Have you missed the home-plate, team mobs where guys are tossing stuff all over the place, dancing up and down, pumping their fists, and screaming with excitement?  Most of those occasions decide nothing more than draft position.  Bautista won a playoff game with a dramatic home-run.  At the very least we should consider these roughly equivalent.  Why one is ok and the other isn't is inexplicable to me.

 

Hell, Dozier did as much scoring on a balk the other day.  IMO, the problem is in people trying to determine what is authentic celebration.  It's impossible and rife with error.  Just let people be happy and if you don't like what they did?  Get them out the next time.  Get a hit off them the next time.  

Posted

Celebrations do nothing for me unless it's the end of a big game.

 

But I'm all for my team's batters showing up the other team's pitcher if only to get in his head. And pitchers should be suspended for intentionally beaning a guy in retaliation. A true professional would suck it up compose himself and move on to the next batter.
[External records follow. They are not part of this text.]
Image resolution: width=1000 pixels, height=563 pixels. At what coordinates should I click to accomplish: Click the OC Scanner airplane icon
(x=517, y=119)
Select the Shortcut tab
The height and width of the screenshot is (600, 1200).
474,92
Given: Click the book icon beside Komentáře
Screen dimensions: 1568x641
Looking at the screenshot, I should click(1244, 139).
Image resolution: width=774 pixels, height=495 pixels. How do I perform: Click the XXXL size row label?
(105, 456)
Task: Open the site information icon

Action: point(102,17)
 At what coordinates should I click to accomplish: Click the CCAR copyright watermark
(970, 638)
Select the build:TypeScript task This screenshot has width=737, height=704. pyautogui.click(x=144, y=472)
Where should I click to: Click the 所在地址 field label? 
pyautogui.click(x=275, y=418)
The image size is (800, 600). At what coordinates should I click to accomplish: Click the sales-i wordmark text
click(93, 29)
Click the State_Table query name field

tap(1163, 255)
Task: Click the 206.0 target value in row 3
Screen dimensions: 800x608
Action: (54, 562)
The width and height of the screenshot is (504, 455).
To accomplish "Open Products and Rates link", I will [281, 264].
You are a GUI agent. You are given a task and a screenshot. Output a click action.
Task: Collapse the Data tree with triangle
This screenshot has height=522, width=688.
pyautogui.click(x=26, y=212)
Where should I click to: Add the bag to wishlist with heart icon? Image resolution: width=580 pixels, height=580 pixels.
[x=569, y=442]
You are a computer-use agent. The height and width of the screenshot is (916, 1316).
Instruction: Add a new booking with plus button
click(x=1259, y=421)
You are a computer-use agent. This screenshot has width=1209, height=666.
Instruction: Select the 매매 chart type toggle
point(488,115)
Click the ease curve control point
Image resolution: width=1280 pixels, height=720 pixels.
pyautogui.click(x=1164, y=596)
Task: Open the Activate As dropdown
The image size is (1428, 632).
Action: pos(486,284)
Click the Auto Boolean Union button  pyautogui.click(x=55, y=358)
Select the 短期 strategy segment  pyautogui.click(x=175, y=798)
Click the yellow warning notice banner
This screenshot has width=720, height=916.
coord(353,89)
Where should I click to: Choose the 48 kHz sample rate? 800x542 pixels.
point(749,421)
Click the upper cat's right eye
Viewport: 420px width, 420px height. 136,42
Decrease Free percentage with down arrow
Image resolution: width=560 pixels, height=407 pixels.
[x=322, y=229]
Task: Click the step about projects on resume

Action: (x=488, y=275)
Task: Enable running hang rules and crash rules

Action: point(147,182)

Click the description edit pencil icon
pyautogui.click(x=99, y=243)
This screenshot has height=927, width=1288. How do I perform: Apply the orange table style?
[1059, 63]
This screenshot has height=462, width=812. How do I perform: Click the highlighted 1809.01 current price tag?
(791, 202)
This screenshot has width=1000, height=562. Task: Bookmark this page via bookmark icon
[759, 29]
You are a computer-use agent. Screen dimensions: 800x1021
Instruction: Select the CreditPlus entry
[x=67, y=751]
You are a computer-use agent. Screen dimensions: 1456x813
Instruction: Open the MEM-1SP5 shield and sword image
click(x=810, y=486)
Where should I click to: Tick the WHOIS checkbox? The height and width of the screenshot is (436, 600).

I'd like my team to take advantage of the pitchers who struggle to get over it.

 

No different than Michael Jordan or John Randle trash talking to throw their opponents off of their game.

Community Moderator
Posted

 

You're right, but these issues seem to be norms that can be different.  Football and basketball have a lot more direct, physical confrontation built into the game, but they are able to walk away from a guy dancing in the endzone of flexing his way into the crowd after a dunk.  Why can't baseball players?

 

Why can dudes literally break legs celebrating meaningless July games because the home run came in the bottom half of a home game and no one bats an eye....but Jose Bautista is the world's worst human being for hitting a MASSIVE home run....in a close game...in a raucous stadium.....in the playoffs!!!!

 

I....just.....I just don't get it.

 

I think the physical confrontation helps that out.  You are banging in basketball, throwing bodies on each other, getting out some aggression on each and every play.  And fouling is legal.  You see hard fouls in basketball all the time.  Football is the same way as well as aggression goes.  On touchdowns, I don't mind celebrations.  The teams are going to their respected sidelines, most of the team is getting replaced and for a lot of guys, and it's a time out on the field.

 

In Baseball, it's one on one, you and the pitcher.  One of you will win the battle.  Not only like in football do you walk off the field, you jog through their team and back to your dugout.  Just a completely different feel IMO. Bat Flips don't bother me, unless you are doing it to show up the pitcher.  If you bat flip, watch your shot, stare down the pitcher, toss come comments his way on the to first.....that shouldn't be tolerated.  You can celebrate without showing up your opponent.  It's why a TD celebration is fine, but sprinting to midfield and celebrating on the other team's logo at midfield is frowned upon.

 

I understand the whole professionalism thing and everyone should be having fun it's a game! But people have to remember a good portion of these guys are 19-28 years old, very competitive and losing isn't fun.